The decision clears the way for federal prosecutors to review the phone records of the two reporters for several weeks in the fall of 2001. The prosecutor, U.S. Atty. Patrick J. Fitzgerald in Chicago, says the records will help point to the source of the leak.
The New York Times maintains it has a 1st Amendment right to protect the confidentiality of its sources. Floyd Abrams, the newspaper’s lawyer, said, “There has been no claim of wrongdoing against the Times reporters. The only thing at issue here is a leak investigation in which the government seeks to obtain information on who spoke to the journalists.”
Two years ago, lawyers for the newspaper went before a federal judge in New York and won an order that barred the prosecutor from examining the phone records.
But in August, the U.S. 2nd Circuit Court of Appeals reversed that order in a 2-1 decision. The prosecutor has a “compelling interest” in learning who tipped off the reporters to the planned raids, thereby “endangering federal agents” and permitting the “targets to spirit away incriminating information,” said Judge Ralph K. Winter in the appeals court opinion.
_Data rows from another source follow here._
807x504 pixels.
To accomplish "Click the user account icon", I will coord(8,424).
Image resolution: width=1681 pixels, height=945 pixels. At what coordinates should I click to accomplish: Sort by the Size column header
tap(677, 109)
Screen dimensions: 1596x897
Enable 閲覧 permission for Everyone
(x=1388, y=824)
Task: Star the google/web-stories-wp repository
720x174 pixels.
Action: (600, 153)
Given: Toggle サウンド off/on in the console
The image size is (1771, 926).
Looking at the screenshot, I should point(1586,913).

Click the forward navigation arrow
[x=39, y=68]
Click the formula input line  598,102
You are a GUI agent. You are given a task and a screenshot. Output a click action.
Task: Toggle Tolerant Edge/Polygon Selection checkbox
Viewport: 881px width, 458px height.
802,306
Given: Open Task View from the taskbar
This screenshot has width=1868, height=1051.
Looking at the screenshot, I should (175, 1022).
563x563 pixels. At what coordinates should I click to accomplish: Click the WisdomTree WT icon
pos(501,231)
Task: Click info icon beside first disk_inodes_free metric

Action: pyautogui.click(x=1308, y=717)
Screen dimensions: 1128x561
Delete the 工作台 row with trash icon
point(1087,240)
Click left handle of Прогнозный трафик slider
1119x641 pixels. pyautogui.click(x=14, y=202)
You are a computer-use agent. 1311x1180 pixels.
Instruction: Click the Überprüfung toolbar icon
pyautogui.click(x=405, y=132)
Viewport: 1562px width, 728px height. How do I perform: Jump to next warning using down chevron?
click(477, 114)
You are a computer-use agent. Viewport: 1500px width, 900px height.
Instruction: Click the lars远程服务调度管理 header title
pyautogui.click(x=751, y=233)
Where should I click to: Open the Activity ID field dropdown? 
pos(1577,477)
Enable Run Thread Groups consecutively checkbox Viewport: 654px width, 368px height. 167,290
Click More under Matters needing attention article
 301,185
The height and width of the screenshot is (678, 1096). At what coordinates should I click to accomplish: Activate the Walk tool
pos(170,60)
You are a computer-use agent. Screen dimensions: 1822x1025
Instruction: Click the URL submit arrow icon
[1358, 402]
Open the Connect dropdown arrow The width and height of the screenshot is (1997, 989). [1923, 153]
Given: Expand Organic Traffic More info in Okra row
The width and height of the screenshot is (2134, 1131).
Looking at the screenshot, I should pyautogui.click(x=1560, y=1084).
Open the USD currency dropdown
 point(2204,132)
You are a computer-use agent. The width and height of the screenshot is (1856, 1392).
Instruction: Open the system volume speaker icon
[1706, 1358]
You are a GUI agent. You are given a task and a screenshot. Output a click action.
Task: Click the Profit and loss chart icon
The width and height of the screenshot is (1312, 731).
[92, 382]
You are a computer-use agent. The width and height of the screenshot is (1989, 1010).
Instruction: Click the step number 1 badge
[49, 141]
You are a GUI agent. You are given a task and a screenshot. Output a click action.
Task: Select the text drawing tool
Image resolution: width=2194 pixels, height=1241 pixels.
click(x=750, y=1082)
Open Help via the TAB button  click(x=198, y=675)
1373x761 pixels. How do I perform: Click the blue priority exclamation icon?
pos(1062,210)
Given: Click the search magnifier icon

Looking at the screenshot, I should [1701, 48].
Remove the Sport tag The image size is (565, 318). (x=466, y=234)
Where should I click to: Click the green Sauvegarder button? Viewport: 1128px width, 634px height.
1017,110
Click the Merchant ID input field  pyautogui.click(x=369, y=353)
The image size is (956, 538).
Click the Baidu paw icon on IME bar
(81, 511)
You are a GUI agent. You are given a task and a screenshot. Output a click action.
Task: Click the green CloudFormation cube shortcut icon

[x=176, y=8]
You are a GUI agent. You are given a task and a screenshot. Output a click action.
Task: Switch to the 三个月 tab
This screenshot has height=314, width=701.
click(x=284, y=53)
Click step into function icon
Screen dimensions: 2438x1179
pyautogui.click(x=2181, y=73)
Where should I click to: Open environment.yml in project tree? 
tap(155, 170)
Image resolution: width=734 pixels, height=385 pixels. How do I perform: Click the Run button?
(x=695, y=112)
“We see no danger to the free press in so holding,” he added. “Learning of imminent law enforcement asset freezes or searches and informing targets of them is not an activity essential ... to journalism.”
The Supreme Court has never squarely ruled that the news media has a 1st Amendment right to protect its confidential sources. On Monday, the justices turned down an emergency plea from the Times in a one-line order.
This is the second time in two years that the Times and its former reporter Judith Miller have been on the losing end of a legal battle with Fitzgerald. Besides being the U.S. attorney in Chicago, Fitzgerald is the special prosecutor who was named to look into who leaked to the media the name of former CIA agent Valerie Plame.
In that case, Fitzgerald sought the cooperation of several reporters who spoke with top officials of the Bush White House, but Miller refused, citing the 1st Amendment.
Fitzgerald went to court to compel Miller’s cooperation, and the Supreme Court refused the Times’ request to intervene. Miller spent 85 days in jail before agreeing to talk to Fitzgerald.
The probe of the two Muslim charities -- the Holy Land Foundation and the Global Relief Foundation -- intensified after the attacks of Sept. 11, 2001. Officials believed the two groups might be funding terrorists in the Mideast, and they moved to freeze their assets.
On Dec. 4, 2001, the FBI raided the offices of the Holy Land Foundation. The day before, Miller had called one of its officials asking for comment on the government’s plans to move against it. She wrote in one story that she had been tipped off by “confidential sources.”
A similar sequence of events happened a few days later. On Dec. 13, 2001, Times reporter Philip Shenon contacted the Global Relief Foundation seeking comment on the government’s plan to freeze its assets. The foundation’s office was raided the next day, and FBI agents reported that charity officials had removed many items.
Fitzgerald then began a probe into who in the government spoke to the reporters.